◆ **Exercise description**
Update the entries below so that every "GUI agent" reads "interface assistant" instead, keeping everything else the same.

□ □ □ □ □ □ □

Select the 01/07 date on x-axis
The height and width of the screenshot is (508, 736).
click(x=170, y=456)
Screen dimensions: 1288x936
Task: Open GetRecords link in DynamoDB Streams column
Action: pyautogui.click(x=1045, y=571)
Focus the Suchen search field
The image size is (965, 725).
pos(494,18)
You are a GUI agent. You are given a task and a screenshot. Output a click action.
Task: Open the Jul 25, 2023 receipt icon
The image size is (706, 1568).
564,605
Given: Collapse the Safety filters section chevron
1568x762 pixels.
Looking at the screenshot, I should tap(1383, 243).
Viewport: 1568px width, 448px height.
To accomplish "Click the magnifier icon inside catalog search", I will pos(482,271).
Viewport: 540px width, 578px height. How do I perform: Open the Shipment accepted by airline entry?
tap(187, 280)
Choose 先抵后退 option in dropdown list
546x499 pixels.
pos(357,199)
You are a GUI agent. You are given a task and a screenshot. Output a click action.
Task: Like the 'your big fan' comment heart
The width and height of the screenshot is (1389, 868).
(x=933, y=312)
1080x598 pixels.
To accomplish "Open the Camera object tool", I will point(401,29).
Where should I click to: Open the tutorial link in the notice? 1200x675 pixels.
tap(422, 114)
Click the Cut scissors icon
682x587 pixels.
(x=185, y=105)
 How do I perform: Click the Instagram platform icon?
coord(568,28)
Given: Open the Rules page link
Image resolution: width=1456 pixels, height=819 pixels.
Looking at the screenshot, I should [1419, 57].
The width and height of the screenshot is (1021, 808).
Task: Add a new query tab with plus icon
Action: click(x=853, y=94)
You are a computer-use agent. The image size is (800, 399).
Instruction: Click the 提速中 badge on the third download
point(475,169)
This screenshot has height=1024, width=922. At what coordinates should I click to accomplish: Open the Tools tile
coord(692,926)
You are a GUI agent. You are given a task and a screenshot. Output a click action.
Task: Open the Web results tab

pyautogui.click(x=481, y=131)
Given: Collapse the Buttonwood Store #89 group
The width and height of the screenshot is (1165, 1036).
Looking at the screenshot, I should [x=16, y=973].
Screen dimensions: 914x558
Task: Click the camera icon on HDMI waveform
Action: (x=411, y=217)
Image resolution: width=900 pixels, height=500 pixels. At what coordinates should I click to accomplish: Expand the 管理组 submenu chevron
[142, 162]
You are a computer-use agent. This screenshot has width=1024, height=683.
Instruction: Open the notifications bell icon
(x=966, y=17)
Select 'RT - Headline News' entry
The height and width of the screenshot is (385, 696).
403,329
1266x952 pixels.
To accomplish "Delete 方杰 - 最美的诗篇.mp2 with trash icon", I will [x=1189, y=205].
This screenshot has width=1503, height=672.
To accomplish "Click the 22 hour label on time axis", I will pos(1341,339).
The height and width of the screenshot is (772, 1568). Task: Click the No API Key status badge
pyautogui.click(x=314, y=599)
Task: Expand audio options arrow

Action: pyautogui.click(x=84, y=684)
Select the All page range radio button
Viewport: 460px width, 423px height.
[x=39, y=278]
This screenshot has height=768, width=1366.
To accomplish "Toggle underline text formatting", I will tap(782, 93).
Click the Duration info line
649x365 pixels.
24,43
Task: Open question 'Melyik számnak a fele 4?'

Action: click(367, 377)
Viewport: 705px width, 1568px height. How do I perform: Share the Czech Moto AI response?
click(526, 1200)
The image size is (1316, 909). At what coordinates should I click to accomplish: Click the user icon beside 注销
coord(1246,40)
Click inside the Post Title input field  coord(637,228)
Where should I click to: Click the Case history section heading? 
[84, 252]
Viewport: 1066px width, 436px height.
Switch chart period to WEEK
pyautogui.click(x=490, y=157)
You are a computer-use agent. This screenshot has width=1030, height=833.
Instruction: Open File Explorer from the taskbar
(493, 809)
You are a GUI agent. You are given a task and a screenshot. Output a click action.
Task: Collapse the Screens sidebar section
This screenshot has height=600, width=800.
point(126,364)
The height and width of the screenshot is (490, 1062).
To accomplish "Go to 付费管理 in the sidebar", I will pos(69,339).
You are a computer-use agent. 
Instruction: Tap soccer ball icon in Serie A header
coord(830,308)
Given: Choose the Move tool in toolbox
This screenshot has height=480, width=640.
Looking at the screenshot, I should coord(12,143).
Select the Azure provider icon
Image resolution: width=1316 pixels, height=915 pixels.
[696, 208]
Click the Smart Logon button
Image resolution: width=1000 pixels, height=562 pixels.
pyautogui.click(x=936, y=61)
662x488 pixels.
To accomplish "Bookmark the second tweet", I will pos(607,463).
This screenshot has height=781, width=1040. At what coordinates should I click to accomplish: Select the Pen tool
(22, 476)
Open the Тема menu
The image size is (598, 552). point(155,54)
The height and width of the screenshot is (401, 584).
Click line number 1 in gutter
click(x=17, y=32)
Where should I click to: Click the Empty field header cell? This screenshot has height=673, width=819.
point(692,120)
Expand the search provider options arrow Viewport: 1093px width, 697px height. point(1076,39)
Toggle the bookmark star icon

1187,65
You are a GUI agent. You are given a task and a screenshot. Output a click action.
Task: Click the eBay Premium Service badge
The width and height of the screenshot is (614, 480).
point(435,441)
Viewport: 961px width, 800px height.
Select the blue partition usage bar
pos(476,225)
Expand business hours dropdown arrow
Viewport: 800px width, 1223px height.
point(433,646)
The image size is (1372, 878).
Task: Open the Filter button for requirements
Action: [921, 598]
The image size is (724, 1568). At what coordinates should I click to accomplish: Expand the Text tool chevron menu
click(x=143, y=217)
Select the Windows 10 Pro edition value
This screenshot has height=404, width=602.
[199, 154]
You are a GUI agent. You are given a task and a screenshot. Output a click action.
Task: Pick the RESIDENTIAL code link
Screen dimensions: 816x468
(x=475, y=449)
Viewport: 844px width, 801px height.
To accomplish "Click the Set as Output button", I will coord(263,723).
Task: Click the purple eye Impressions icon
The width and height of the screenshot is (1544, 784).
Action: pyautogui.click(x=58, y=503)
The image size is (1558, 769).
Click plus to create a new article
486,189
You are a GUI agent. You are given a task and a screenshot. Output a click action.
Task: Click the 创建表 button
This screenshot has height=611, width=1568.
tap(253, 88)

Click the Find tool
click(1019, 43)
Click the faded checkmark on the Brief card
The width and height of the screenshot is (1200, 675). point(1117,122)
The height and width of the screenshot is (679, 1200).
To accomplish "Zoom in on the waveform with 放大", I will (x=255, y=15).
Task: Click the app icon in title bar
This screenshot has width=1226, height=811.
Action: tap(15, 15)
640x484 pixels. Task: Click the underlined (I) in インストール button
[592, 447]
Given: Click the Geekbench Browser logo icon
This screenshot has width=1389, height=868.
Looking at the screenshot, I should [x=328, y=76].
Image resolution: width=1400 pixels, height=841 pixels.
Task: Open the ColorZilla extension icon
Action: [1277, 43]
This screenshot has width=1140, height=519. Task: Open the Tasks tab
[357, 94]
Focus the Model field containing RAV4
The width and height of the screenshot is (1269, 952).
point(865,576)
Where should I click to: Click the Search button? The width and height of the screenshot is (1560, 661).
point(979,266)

□ □ □ □ □ □ □

◆ **Exercise response**
Select the 01/07 date on x-axis
The height and width of the screenshot is (508, 736).
click(x=170, y=456)
Screen dimensions: 1288x936
Task: Open GetRecords link in DynamoDB Streams column
Action: pyautogui.click(x=1045, y=571)
Focus the Suchen search field
The image size is (965, 725).
pos(494,18)
You are a interface assistant. You are given a task and a screenshot. Output a click action.
Task: Open the Jul 25, 2023 receipt icon
The image size is (706, 1568).
564,605
Given: Collapse the Safety filters section chevron
1568x762 pixels.
Looking at the screenshot, I should tap(1383, 243).
Viewport: 1568px width, 448px height.
To accomplish "Click the magnifier icon inside catalog search", I will pos(482,271).
Viewport: 540px width, 578px height. How do I perform: Open the Shipment accepted by airline entry?
tap(187, 280)
Choose 先抵后退 option in dropdown list
546x499 pixels.
pos(357,199)
You are a interface assistant. You are given a task and a screenshot. Output a click action.
Task: Like the 'your big fan' comment heart
The width and height of the screenshot is (1389, 868).
(x=933, y=312)
1080x598 pixels.
To accomplish "Open the Camera object tool", I will point(401,29).
Where should I click to: Open the tutorial link in the notice? 1200x675 pixels.
tap(422, 114)
Click the Cut scissors icon
682x587 pixels.
(x=185, y=105)
 How do I perform: Click the Instagram platform icon?
coord(568,28)
Given: Open the Rules page link
Image resolution: width=1456 pixels, height=819 pixels.
Looking at the screenshot, I should [1419, 57].
The width and height of the screenshot is (1021, 808).
Task: Add a new query tab with plus icon
Action: click(x=853, y=94)
You are a computer-use agent. The image size is (800, 399).
Instruction: Click the 提速中 badge on the third download
point(475,169)
This screenshot has height=1024, width=922. At what coordinates should I click to accomplish: Open the Tools tile
coord(692,926)
You are a interface assistant. You are given a task and a screenshot. Output a click action.
Task: Open the Web results tab

pyautogui.click(x=481, y=131)
Given: Collapse the Buttonwood Store #89 group
The width and height of the screenshot is (1165, 1036).
Looking at the screenshot, I should [x=16, y=973].
Screen dimensions: 914x558
Task: Click the camera icon on HDMI waveform
Action: (x=411, y=217)
Image resolution: width=900 pixels, height=500 pixels. At what coordinates should I click to accomplish: Expand the 管理组 submenu chevron
[142, 162]
You are a computer-use agent. This screenshot has width=1024, height=683.
Instruction: Open the notifications bell icon
(x=966, y=17)
Select 'RT - Headline News' entry
The height and width of the screenshot is (385, 696).
403,329
1266x952 pixels.
To accomplish "Delete 方杰 - 最美的诗篇.mp2 with trash icon", I will [x=1189, y=205].
This screenshot has width=1503, height=672.
To accomplish "Click the 22 hour label on time axis", I will pos(1341,339).
The height and width of the screenshot is (772, 1568). Task: Click the No API Key status badge
pyautogui.click(x=314, y=599)
Task: Expand audio options arrow

Action: pyautogui.click(x=84, y=684)
Select the All page range radio button
Viewport: 460px width, 423px height.
[x=39, y=278]
This screenshot has height=768, width=1366.
To accomplish "Toggle underline text formatting", I will tap(782, 93).
Click the Duration info line
649x365 pixels.
24,43
Task: Open question 'Melyik számnak a fele 4?'

Action: click(367, 377)
Viewport: 705px width, 1568px height. How do I perform: Share the Czech Moto AI response?
click(526, 1200)
The image size is (1316, 909). At what coordinates should I click to accomplish: Click the user icon beside 注销
coord(1246,40)
Click inside the Post Title input field  coord(637,228)
Where should I click to: Click the Case history section heading? 
[84, 252]
Viewport: 1066px width, 436px height.
Switch chart period to WEEK
pyautogui.click(x=490, y=157)
You are a computer-use agent. This screenshot has width=1030, height=833.
Instruction: Open File Explorer from the taskbar
(493, 809)
You are a interface assistant. You are given a task and a screenshot. Output a click action.
Task: Collapse the Screens sidebar section
This screenshot has height=600, width=800.
point(126,364)
The height and width of the screenshot is (490, 1062).
To accomplish "Go to 付费管理 in the sidebar", I will pos(69,339).
You are a computer-use agent. 
Instruction: Tap soccer ball icon in Serie A header
coord(830,308)
Given: Choose the Move tool in toolbox
This screenshot has height=480, width=640.
Looking at the screenshot, I should coord(12,143).
Select the Azure provider icon
Image resolution: width=1316 pixels, height=915 pixels.
[696, 208]
Click the Smart Logon button
Image resolution: width=1000 pixels, height=562 pixels.
pyautogui.click(x=936, y=61)
662x488 pixels.
To accomplish "Bookmark the second tweet", I will pos(607,463).
This screenshot has height=781, width=1040. At what coordinates should I click to accomplish: Select the Pen tool
(22, 476)
Open the Тема menu
The image size is (598, 552). point(155,54)
The height and width of the screenshot is (401, 584).
Click line number 1 in gutter
click(x=17, y=32)
Where should I click to: Click the Empty field header cell? This screenshot has height=673, width=819.
point(692,120)
Expand the search provider options arrow Viewport: 1093px width, 697px height. point(1076,39)
Toggle the bookmark star icon

1187,65
You are a interface assistant. You are given a task and a screenshot. Output a click action.
Task: Click the eBay Premium Service badge
The width and height of the screenshot is (614, 480).
point(435,441)
Viewport: 961px width, 800px height.
Select the blue partition usage bar
pos(476,225)
Expand business hours dropdown arrow
Viewport: 800px width, 1223px height.
point(433,646)
The image size is (1372, 878).
Task: Open the Filter button for requirements
Action: [921, 598]
The image size is (724, 1568). At what coordinates should I click to accomplish: Expand the Text tool chevron menu
click(x=143, y=217)
Select the Windows 10 Pro edition value
This screenshot has height=404, width=602.
[199, 154]
You are a interface assistant. You are given a task and a screenshot. Output a click action.
Task: Pick the RESIDENTIAL code link
Screen dimensions: 816x468
(x=475, y=449)
Viewport: 844px width, 801px height.
To accomplish "Click the Set as Output button", I will coord(263,723).
Task: Click the purple eye Impressions icon
The width and height of the screenshot is (1544, 784).
Action: pyautogui.click(x=58, y=503)
The image size is (1558, 769).
Click plus to create a new article
486,189
You are a interface assistant. You are given a task and a screenshot. Output a click action.
Task: Click the 创建表 button
This screenshot has height=611, width=1568.
tap(253, 88)

Click the Find tool
click(1019, 43)
Click the faded checkmark on the Brief card
The width and height of the screenshot is (1200, 675). point(1117,122)
The height and width of the screenshot is (679, 1200).
To accomplish "Zoom in on the waveform with 放大", I will (x=255, y=15).
Task: Click the app icon in title bar
This screenshot has width=1226, height=811.
Action: tap(15, 15)
640x484 pixels. Task: Click the underlined (I) in インストール button
[592, 447]
Given: Click the Geekbench Browser logo icon
This screenshot has width=1389, height=868.
Looking at the screenshot, I should [x=328, y=76].
Image resolution: width=1400 pixels, height=841 pixels.
Task: Open the ColorZilla extension icon
Action: [1277, 43]
This screenshot has width=1140, height=519. Task: Open the Tasks tab
[357, 94]
Focus the Model field containing RAV4
The width and height of the screenshot is (1269, 952).
point(865,576)
Where should I click to: Click the Search button? The width and height of the screenshot is (1560, 661).
point(979,266)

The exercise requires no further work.